How many of you attended Interop Las Vegas at the end of April? I must admit, I was not able to attend this year, but I'm sure it was jam-packed with great new product introductions and educational opportunities. One topic you probably didn't learn much about was the relationship between networks and the audiovisual/communications technologies that are becoming increasingly reliant upon them.
That's because only one of the 250-plus sessions even remotely dealt with this particular convergence. The session was titled, "What You Need to Know about Telepresence and High Definition Video," yet none of its presenters were technical experts on video technologies or even providers of telepresence or videoconferencing systems.
I suppose I shouldn't be surprised. While IT and networking issues have dramatically imposed themselves on AV applications, the converse is not true. It may be my pro audio/AV bias talking, but this one-way street paradigm still strikes me as ironic, since most end-users' experience with IT ultimately happens through one or more AV interfaces. To the consumer of IT or AV, it's all one integrated experience. As I type this on a computer, I am looking at an LCD display. When I receive an email, I hear a chime through my loudspeaker system. Until data ports appear on the human skull, any type of communication you can of think depends on some sort of audio or visual technology for its message delivery.
The quality of data transfer - whether it's numbers, audio, or visual content - has three equally important parts. First, content must be digitized and, in some cases, stored for later delivery. Then the digitized data is transmitted, and must arrive intact and, often, in a "timely" manner.
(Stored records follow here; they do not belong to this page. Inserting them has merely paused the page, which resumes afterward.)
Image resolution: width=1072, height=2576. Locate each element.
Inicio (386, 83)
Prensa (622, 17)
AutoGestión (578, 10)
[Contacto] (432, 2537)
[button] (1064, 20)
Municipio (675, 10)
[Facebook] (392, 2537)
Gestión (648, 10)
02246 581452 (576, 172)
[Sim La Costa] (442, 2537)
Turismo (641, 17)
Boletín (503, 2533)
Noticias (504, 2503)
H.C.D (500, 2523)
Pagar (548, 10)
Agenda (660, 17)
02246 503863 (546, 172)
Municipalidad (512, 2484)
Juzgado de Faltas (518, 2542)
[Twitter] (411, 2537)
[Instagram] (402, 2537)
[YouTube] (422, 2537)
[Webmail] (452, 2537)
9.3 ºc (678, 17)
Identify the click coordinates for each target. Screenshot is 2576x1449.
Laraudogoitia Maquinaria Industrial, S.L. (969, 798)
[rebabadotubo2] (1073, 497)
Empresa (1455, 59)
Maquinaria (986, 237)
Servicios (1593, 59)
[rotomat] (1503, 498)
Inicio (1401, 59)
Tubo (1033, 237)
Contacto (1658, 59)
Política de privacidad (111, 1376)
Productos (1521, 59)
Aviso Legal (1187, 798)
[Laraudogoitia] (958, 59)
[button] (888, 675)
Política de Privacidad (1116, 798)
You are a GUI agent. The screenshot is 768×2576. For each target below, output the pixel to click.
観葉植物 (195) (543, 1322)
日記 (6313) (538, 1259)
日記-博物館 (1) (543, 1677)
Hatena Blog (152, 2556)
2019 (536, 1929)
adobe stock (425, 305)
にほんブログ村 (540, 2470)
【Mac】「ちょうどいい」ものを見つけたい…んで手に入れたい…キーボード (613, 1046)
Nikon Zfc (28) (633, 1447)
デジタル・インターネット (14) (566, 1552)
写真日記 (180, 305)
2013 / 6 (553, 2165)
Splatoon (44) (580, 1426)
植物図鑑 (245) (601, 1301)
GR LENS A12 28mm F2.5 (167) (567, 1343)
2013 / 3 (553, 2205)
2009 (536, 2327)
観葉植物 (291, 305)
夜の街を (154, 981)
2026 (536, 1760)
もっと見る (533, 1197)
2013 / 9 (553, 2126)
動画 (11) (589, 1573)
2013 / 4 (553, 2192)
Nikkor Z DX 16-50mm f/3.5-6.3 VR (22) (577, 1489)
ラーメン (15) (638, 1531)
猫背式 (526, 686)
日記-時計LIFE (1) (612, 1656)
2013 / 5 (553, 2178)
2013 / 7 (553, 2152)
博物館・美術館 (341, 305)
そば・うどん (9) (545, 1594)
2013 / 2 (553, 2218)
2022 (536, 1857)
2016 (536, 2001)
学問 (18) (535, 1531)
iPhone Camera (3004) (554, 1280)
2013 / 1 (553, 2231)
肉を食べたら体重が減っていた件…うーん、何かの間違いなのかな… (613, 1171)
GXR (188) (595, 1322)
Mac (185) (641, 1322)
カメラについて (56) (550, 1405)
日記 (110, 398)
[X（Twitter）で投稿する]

For some IT pros, that where the job ends, but even if this second step is accomplished with appropriate QoS, there's the vexing matter of the final step - how it's delivered for "ingestion" by the human perceptual system.
I'm not saying that IT and network managers don't care about the quality of AV delivery. I'm saying it's given very little thought. There is a "blind spot" when it comes to AV. Why should IT care about AV? Because it's part of the overall quality of the experience, or service, that the IT professional is being paid to provide. It's the corollary of GIGO (garbage in/garbage out) - the best quality champagne drank from a paper cup doesn't taste as good. A digital compact disc played through a clock radio doesn't sound as good. Digital content viewed and heard on an inadequate AV system fails to deliver that content the way it was intended. Communication is degraded, and the message is distorted.
And that's a collision on this two-way street of convergence.